Exercise goal: Go over the listing below line by line, and return each one holding the string "Task".

^^^^

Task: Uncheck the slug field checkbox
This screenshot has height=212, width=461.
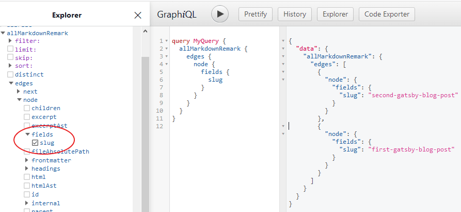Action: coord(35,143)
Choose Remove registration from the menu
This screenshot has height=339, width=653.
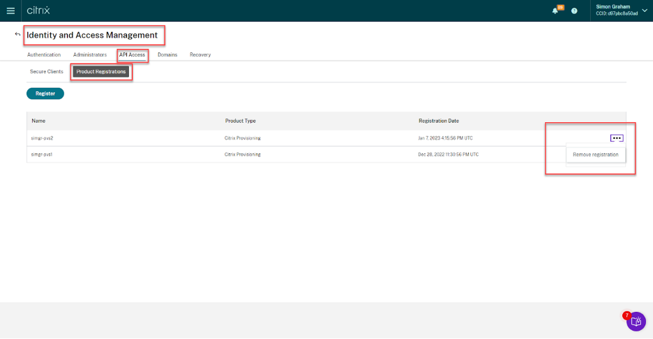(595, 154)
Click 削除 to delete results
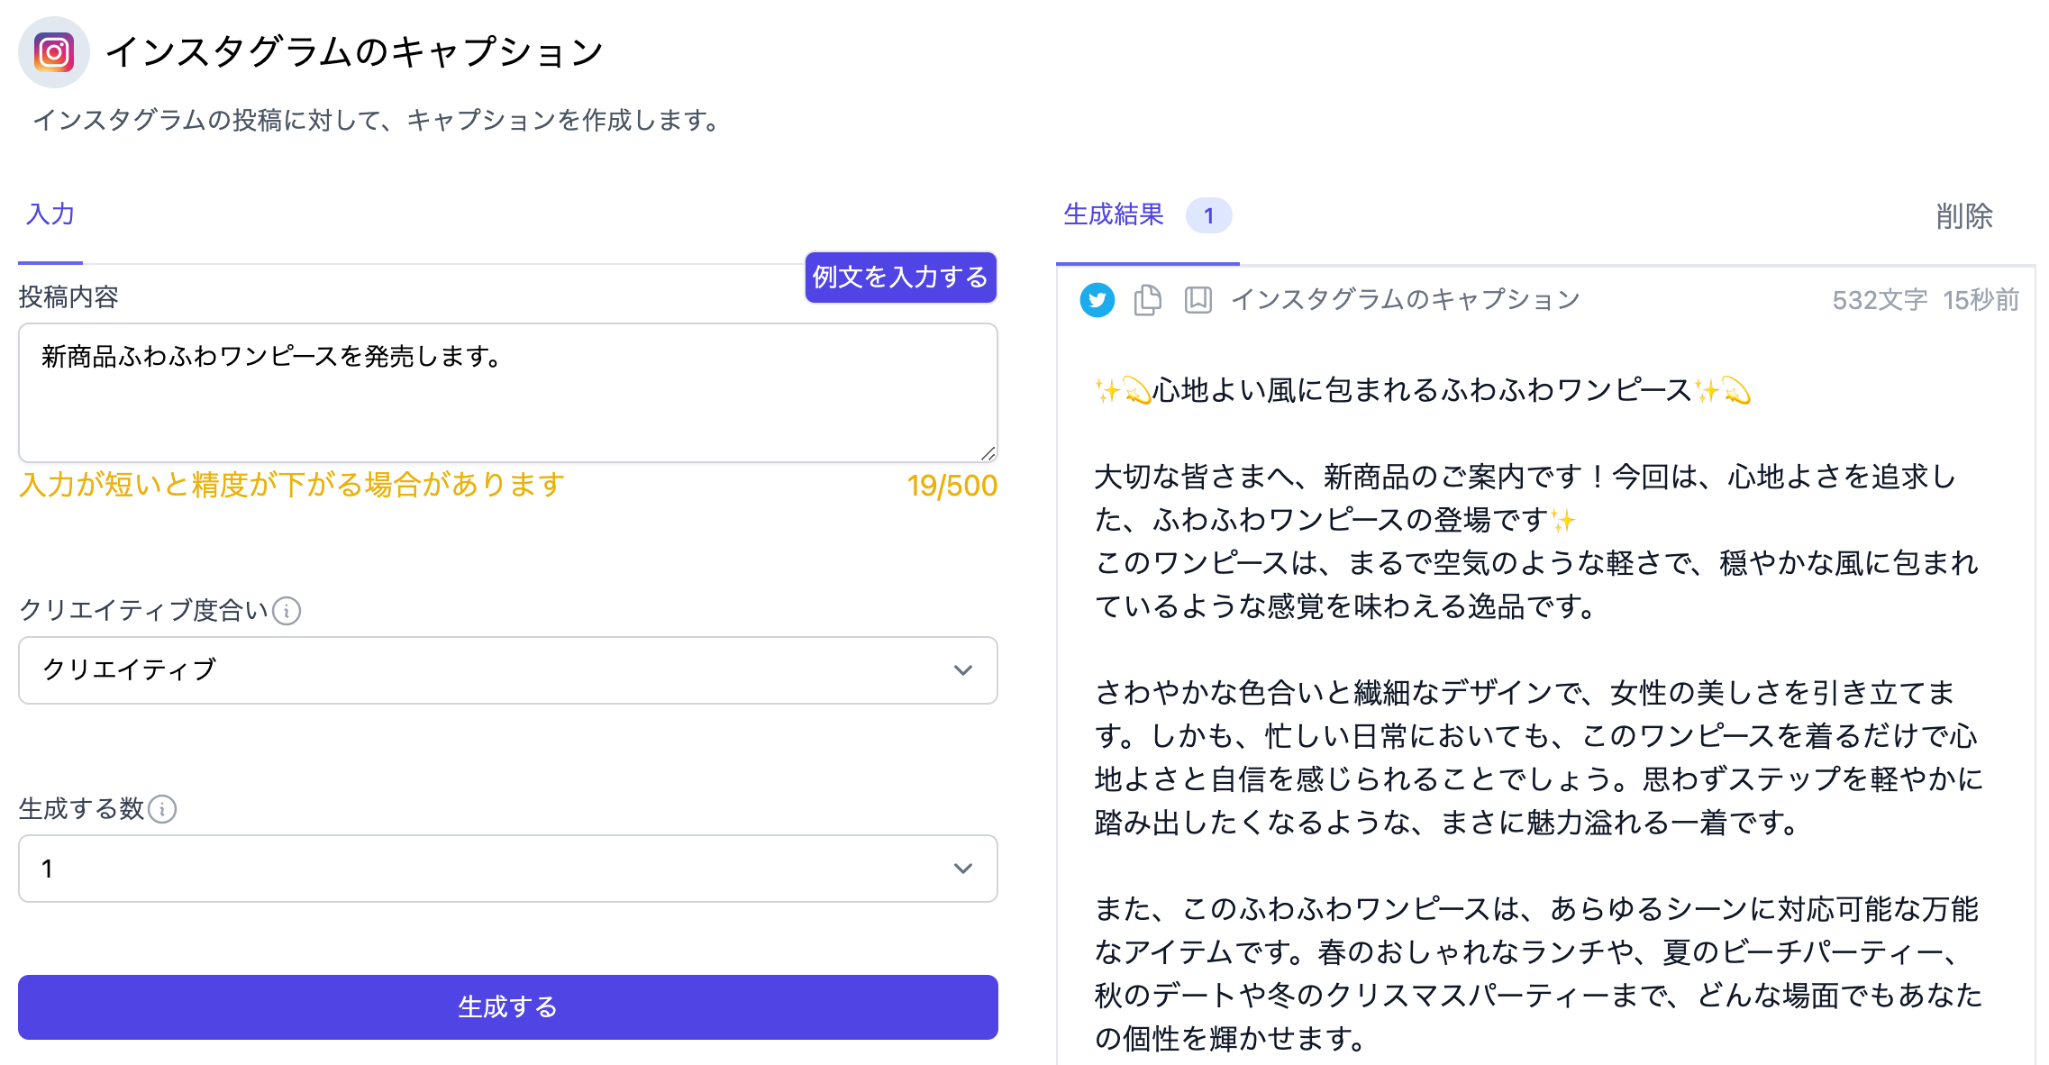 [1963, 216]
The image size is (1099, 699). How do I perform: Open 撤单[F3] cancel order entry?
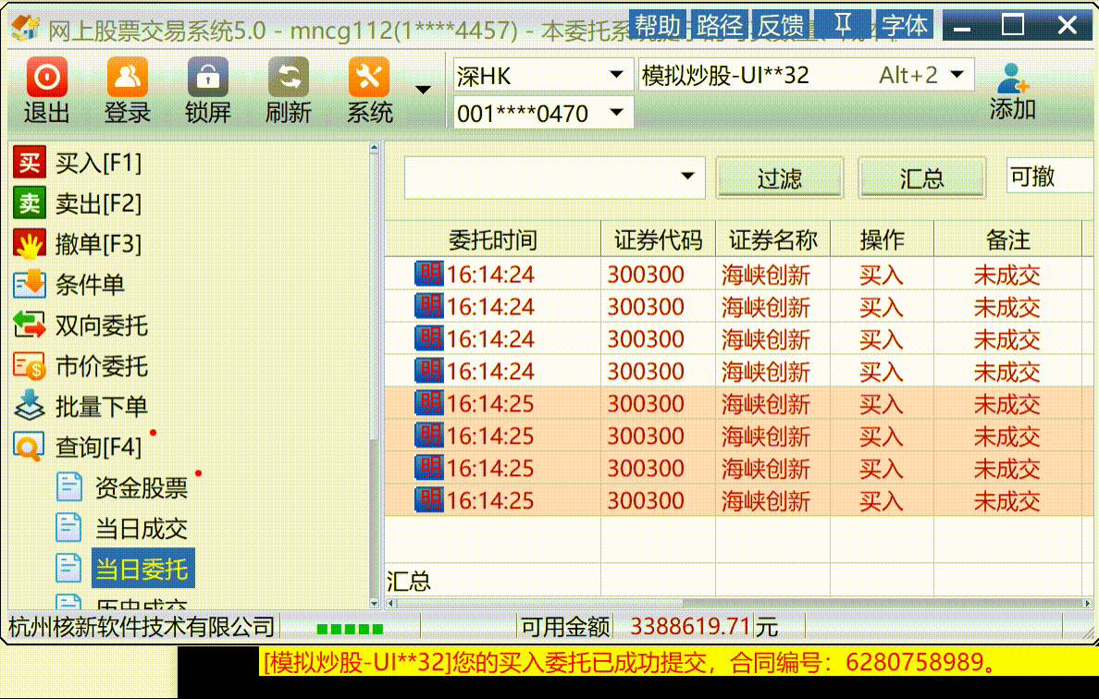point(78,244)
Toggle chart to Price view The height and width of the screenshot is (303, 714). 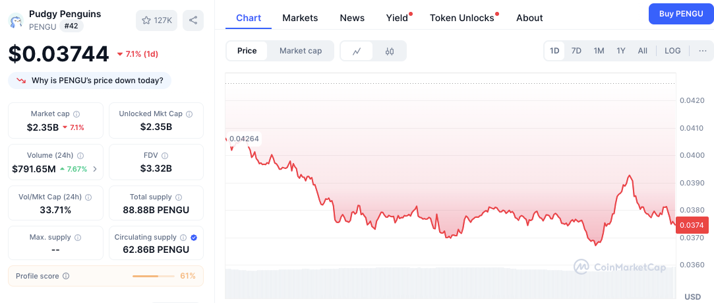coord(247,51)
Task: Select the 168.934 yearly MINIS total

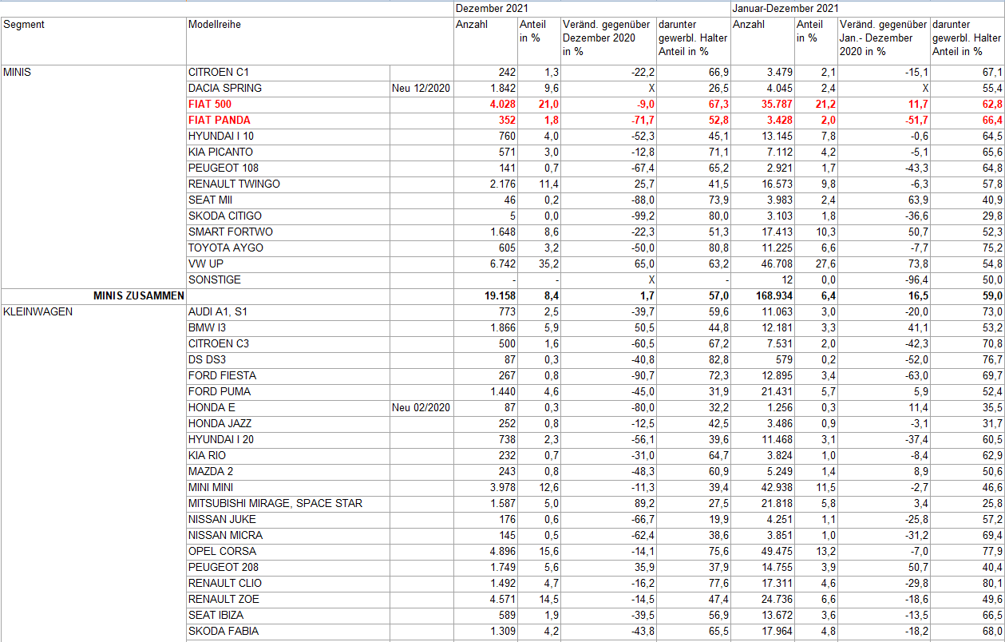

^^^^

Answer box:
Task: Uncheck the slug field checkbox
Task: Select the 168.934 yearly MINIS total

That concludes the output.